ATA Action believes that the DEA should consider two principles when regulating the prescribing of controlled substances via telemedicine: (1) clinical practice should not be limited by non-clinical decision-makers and (2) telemedicine is not a type of care, but a modality. Therefore, the group argues that any rules made should account for the use of technology as a modality, without arbitrary restrictions.

ATA Action further noted that while minimum clinical standards, best practices, and quality should be factors, they should not vary across modalities for the same service, even though there may be advantages and disadvantages to receiving a service remotely. For example, advantages of remote service may include more standardized care across a national practice, which may lead to higher quality, more convenience, and accessibility for the patient and provider, as well as potentially reduced infrastructure costs, while a disadvantage to remote service may be the “increased reach that bad actors may have using technology, which speaks to DEA’s concerns or diversion and overprescribing.”

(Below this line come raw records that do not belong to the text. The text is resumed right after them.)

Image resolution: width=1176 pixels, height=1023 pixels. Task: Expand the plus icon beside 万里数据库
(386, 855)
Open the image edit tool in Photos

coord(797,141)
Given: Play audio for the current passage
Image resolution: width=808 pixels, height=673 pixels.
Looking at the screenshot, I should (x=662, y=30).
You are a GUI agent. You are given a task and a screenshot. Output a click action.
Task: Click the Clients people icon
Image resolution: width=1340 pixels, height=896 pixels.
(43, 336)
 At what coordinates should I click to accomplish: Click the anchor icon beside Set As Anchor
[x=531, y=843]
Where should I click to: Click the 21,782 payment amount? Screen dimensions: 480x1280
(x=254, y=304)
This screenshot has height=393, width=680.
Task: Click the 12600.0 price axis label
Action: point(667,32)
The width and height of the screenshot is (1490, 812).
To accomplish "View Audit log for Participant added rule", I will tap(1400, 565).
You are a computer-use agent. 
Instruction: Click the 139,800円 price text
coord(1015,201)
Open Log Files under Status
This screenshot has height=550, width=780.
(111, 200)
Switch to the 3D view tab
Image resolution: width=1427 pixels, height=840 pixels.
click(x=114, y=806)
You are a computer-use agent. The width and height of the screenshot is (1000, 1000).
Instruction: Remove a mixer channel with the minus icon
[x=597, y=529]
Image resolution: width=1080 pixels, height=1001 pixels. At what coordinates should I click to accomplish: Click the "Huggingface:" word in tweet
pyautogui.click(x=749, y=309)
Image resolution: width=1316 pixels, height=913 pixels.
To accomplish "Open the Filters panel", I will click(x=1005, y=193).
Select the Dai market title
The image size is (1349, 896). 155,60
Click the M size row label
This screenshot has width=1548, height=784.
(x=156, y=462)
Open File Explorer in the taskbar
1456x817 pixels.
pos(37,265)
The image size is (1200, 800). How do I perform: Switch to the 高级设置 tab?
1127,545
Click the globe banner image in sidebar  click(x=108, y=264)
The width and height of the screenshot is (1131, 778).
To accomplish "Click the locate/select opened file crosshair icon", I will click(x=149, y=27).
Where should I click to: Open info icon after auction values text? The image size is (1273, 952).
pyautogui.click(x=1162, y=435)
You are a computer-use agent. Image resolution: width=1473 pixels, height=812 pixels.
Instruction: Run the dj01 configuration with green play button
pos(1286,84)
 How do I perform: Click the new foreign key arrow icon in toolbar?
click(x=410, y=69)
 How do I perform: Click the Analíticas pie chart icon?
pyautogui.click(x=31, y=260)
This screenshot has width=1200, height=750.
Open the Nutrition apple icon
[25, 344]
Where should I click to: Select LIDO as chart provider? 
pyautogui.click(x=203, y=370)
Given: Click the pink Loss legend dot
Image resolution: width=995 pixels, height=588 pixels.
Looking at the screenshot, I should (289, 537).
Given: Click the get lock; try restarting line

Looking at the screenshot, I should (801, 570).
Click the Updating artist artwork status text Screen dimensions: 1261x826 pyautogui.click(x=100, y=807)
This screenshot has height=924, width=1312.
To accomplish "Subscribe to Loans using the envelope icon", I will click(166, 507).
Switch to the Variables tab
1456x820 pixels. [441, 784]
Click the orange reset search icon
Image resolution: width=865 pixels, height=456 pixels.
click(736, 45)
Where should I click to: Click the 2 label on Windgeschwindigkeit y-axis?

ATA Action outlined seven recommendations to the DEA for a Special Registration process for telemedicine prescribing of controlled substances without a prior in-person visit:

  1. The Special Registration process should work in conjunction with the current registration process.
    • Special Registration should be an optional supplemental form and should result in a modifier on a practitioner’s DEA number. The modified number is what will need to be used when issuing a prescription via telemedicine.
  2. Telemedicine providers should not be required to maintain local addresses for every state in which they practice.
    • The value of telemedicine is “only fully captured through the ability to practice across state lines” and improving access to care in more remote areas can only occur when technology can be used to bridge those gaps.
  3. Special Registration should include the elements that the DEA needs to monitor for illegitimate practitioners and illegal prescribing practices.
    • This includes personal/business information (address, phone, email, provider identification number), state authority (state practice licenses, state controlled substances registration, states of practice, proof of malpractice insurance), background check, and certain attestations.
  4. Special Registration should not be limited to specific specialties or treatment conditions. Additionally, Schedule II prescribing may involve additional oversight but should not include any additional restrictions.
  5. Pharmacies and pharmacists should be able to identify prescribers who have a current Special Registration.
    • This is in response to the “red flags” that pharmacies and pharmacists have been trained to acknowledge in light of the opioid crisis. This Special Registration process should be used to help dispensers identify legitimate telemedicine prescribers and have confidence in prescriptions issued by Special Registration providers.
  6. The location of the patient should not require any registration unless otherwise required because controlled substances are dispensed or administered at that site.
  7. The Special Registration process should not place any arbitrary limits on a clinician’s ability to practice within the scope of their authority.
    • This includes no limits to the number of patients a provider can treat or the time period for which a provider can issue prescriptions.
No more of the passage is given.